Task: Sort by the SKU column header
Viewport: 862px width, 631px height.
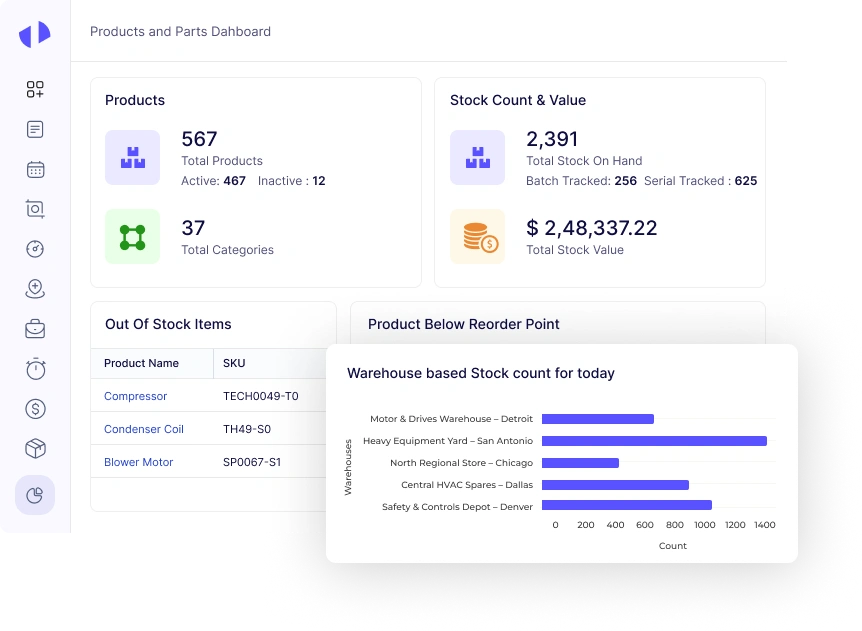Action: (232, 363)
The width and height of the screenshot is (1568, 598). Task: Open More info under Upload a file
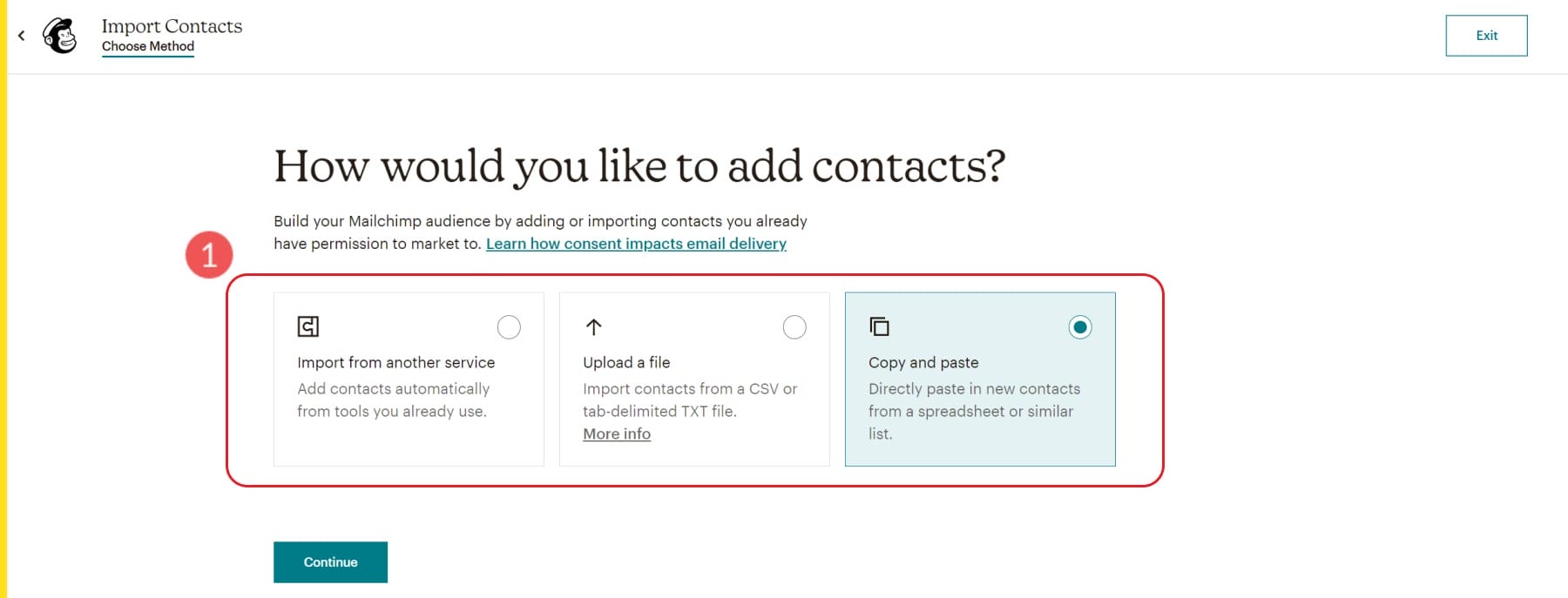pos(616,433)
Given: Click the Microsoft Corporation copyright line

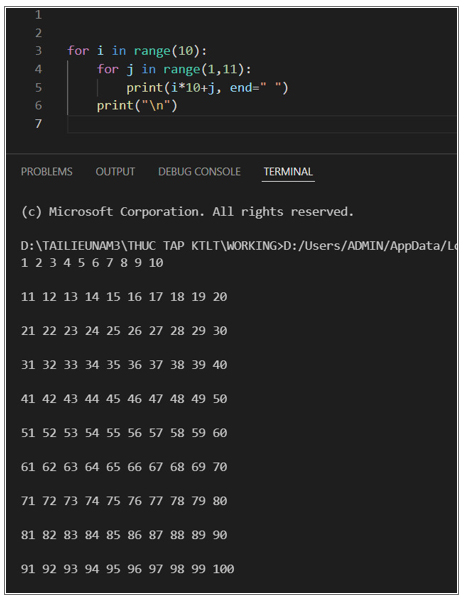Looking at the screenshot, I should (x=187, y=212).
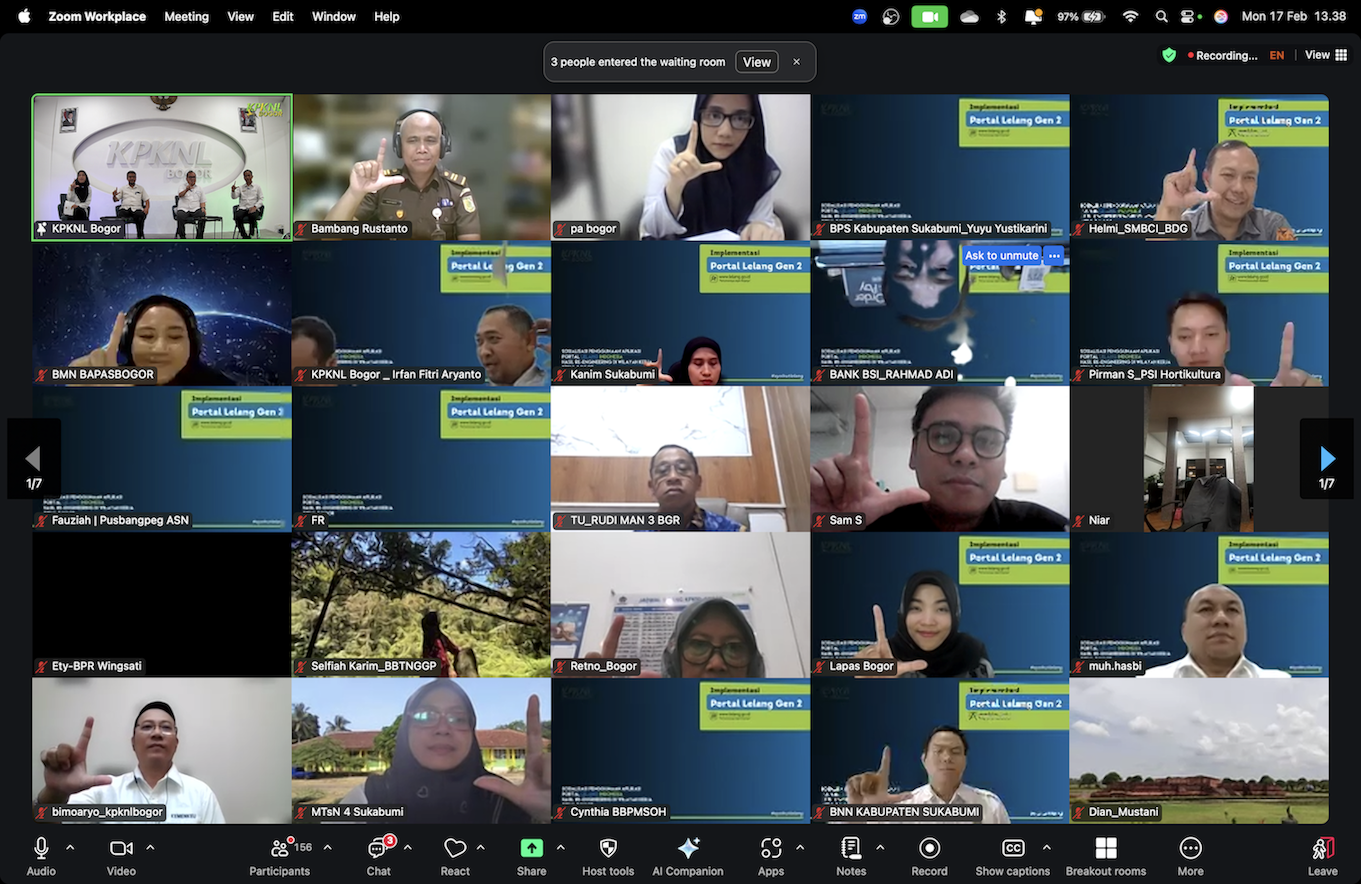Click Ask to unmute on BANK BSI tile

click(x=1001, y=255)
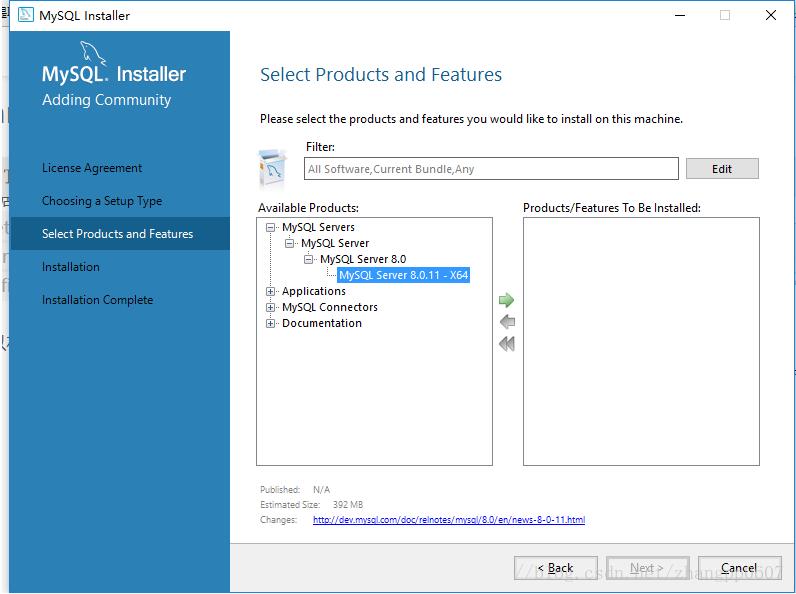Viewport: 796px width, 594px height.
Task: Click the filter software package icon
Action: click(x=272, y=167)
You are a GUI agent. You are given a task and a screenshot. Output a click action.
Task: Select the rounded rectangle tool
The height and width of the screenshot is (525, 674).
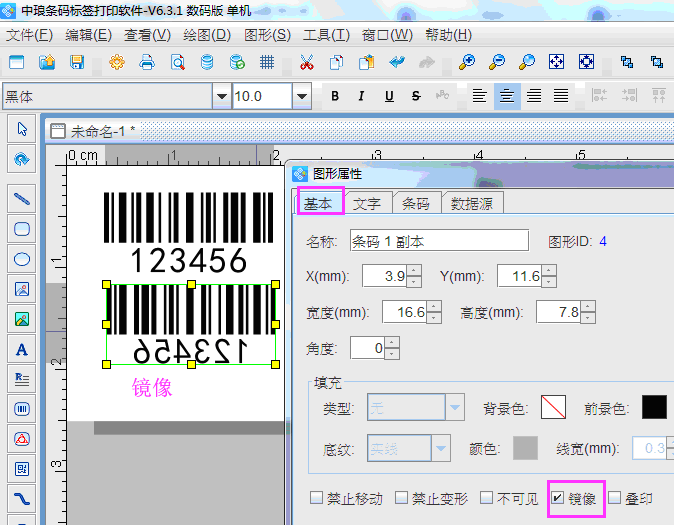pos(21,228)
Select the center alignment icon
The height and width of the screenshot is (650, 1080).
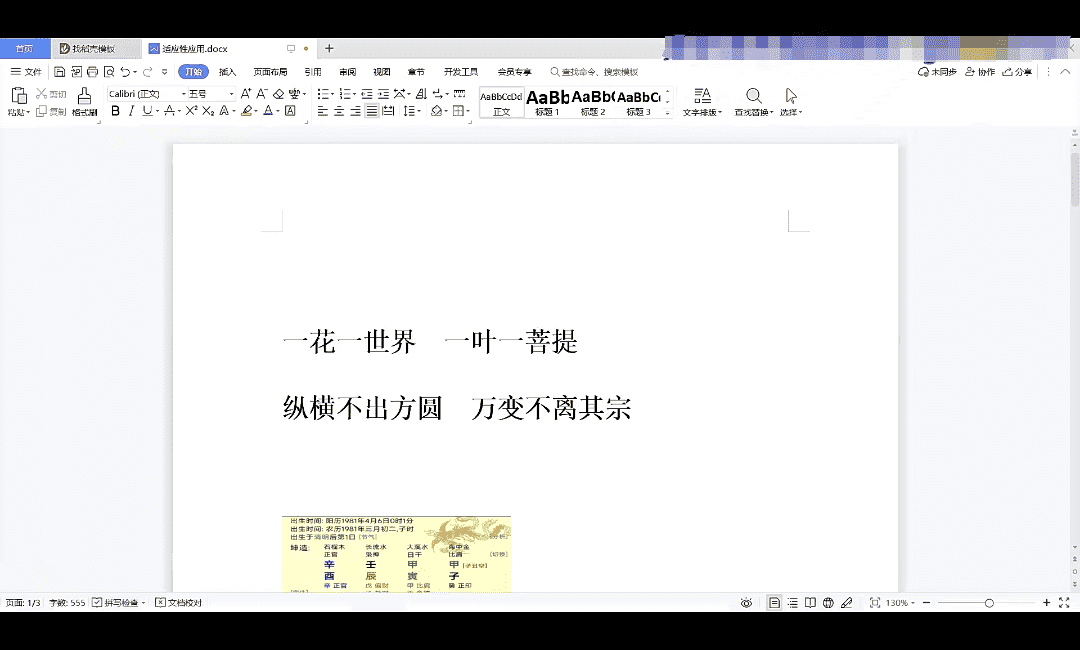click(339, 111)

----------

▶ [WHAT TO DO]: Exclude all pictures and reproduce exactly the lines from the one containing "Select the center alignment icon" through the final line of the entries above.

▶ [EXERCISE SOLUTION]:
Select the center alignment icon
The height and width of the screenshot is (650, 1080).
click(339, 111)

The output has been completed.